• **TEXTO DA PÁGINA**:

>>>>>

Normalmente, as oscilações de humor dentro do transtorno de personalidade borderline têm agentes estressores mais delimitados. “Um término ou uma briga com a mãe pode ser um gatilho. Agora, na bipolaridade, os agentes estressores são variados e não estão concentrados somente na esfera dos relacionamentos afetivos.Pode ser o trânsito, problemas no trabalho, a fila do banco.”
Episódios de impulsividade são comuns nesse transtorno. Como muitos pacientes têm uma questão com a própria autoimagem (se sente muito melhores ou piores do que são de fato), acabam muitas vezes descontando essa angústia no corpo, através da automutilação. Essa característica costuma estar presente em cerca de 80% dos casos, mas é preciso um diagnóstico clínico muito criterioso, pois só esse comportamento isolado não indica que o paciente seja borderline.
“Não são 2 ou 3 episódios explosivos e impulsivos ao longo da vida que caracterizam um borderline. A personalidade do indivíduo se forma a partir dos 10 anos e termina aos 18 anos. É preciso analisar todo esse período, desde a infância e adolescência, conversando com amigos e familiares, para identificar o histórico”, enfatiza Diego Tavares, psiquiatra.

<<<<<

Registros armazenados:

>>>>>

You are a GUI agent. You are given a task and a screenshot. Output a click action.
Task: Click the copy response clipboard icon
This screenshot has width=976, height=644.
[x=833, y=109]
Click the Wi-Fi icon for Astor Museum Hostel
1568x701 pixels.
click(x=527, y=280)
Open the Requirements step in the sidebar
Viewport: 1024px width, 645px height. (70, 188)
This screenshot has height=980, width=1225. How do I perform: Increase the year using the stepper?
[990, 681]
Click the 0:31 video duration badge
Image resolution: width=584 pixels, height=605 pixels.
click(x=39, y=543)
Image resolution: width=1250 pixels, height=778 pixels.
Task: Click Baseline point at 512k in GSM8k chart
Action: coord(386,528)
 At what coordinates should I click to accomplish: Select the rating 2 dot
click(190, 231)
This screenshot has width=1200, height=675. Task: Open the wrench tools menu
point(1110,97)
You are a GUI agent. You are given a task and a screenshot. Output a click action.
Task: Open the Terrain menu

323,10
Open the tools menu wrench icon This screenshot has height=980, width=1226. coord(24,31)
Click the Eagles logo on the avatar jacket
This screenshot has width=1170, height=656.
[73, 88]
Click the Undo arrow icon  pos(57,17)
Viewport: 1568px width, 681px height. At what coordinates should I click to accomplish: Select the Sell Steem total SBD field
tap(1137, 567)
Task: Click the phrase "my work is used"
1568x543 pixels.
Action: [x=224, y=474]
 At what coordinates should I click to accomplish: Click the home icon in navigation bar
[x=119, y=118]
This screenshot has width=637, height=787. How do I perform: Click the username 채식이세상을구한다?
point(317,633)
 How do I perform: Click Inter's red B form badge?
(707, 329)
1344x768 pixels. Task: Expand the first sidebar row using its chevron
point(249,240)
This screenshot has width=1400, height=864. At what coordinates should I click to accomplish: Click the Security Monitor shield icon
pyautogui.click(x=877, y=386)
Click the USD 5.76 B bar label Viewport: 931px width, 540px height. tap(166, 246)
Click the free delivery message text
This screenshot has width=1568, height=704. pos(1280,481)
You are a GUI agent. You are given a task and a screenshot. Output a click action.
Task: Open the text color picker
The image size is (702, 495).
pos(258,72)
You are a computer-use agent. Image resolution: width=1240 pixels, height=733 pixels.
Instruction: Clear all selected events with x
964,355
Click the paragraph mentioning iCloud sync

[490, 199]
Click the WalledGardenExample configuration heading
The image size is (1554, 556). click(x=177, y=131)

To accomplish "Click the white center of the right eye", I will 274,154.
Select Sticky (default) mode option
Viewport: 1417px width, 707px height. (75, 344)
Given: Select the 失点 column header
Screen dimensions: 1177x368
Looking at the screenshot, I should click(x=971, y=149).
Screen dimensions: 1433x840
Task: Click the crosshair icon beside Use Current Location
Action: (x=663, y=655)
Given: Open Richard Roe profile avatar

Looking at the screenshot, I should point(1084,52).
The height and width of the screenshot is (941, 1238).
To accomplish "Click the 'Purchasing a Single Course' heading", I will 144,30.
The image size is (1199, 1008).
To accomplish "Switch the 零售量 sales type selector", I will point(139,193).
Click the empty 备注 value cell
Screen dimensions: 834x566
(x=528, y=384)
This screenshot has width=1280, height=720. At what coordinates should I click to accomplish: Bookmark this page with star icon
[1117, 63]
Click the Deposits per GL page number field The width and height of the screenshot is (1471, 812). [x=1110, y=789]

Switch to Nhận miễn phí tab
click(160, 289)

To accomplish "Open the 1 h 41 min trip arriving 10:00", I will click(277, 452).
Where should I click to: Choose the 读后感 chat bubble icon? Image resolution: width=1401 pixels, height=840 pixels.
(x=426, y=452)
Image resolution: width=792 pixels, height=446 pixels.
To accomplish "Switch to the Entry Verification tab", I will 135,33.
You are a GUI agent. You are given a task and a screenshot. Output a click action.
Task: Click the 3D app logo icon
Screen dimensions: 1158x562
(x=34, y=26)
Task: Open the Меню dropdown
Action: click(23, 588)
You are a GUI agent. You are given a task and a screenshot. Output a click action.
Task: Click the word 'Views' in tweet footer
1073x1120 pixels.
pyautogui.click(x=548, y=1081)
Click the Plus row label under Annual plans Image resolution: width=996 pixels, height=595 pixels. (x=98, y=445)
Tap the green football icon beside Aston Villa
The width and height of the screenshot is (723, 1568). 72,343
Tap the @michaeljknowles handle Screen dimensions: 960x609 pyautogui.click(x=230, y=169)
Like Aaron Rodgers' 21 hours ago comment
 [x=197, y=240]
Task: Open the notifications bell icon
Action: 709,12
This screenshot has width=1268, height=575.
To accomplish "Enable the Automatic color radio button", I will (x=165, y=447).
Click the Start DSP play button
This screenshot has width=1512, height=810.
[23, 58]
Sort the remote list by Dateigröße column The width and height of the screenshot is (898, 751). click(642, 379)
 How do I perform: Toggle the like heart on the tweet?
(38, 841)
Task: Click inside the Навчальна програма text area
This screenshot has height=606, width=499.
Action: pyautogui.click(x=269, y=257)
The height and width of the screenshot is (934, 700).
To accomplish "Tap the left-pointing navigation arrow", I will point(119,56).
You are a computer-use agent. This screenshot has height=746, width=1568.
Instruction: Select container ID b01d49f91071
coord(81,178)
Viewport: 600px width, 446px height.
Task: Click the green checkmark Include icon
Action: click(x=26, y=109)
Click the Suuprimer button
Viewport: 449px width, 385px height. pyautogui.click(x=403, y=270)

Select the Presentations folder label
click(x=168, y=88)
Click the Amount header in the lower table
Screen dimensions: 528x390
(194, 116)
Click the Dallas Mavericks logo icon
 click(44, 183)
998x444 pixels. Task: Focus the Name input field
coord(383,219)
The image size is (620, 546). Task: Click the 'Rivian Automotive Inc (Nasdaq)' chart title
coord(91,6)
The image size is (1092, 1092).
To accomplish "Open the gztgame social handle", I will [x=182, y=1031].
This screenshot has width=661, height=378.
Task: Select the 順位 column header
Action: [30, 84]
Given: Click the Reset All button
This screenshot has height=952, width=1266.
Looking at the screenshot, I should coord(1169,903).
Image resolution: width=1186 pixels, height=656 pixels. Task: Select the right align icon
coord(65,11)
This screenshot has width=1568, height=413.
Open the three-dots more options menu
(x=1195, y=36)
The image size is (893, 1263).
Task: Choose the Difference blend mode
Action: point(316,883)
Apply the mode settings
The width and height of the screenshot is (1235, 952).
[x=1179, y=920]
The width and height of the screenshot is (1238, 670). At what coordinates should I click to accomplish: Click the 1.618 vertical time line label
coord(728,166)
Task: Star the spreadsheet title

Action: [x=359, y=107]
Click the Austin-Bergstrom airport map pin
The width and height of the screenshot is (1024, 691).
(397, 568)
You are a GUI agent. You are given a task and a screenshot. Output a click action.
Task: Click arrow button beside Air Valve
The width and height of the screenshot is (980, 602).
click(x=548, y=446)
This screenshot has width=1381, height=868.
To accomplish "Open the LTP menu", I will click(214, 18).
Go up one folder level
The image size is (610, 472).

<<<<<

• **DETALHES DA TAREFA**: Reproduza, sem qualquer alteração, o trecho do texto sobre o transtorno borderline que vai de "Normalmente, as oscilações" a "paciente seja borderline.". Os registros não desempenham papel algum nesta atividade.

• **RESOLUÇÃO DA TAREFA**:
Normalmente, as oscilações de humor dentro do transtorno de personalidade borderline têm agentes estressores mais delimitados. “Um término ou uma briga com a mãe pode ser um gatilho. Agora, na bipolaridade, os agentes estressores são variados e não estão concentrados somente na esfera dos relacionamentos afetivos.Pode ser o trânsito, problemas no trabalho, a fila do banco.”
Episódios de impulsividade são comuns nesse transtorno. Como muitos pacientes têm uma questão com a própria autoimagem (se sente muito melhores ou piores do que são de fato), acabam muitas vezes descontando essa angústia no corpo, através da automutilação. Essa característica costuma estar presente em cerca de 80% dos casos, mas é preciso um diagnóstico clínico muito criterioso, pois só esse comportamento isolado não indica que o paciente seja borderline.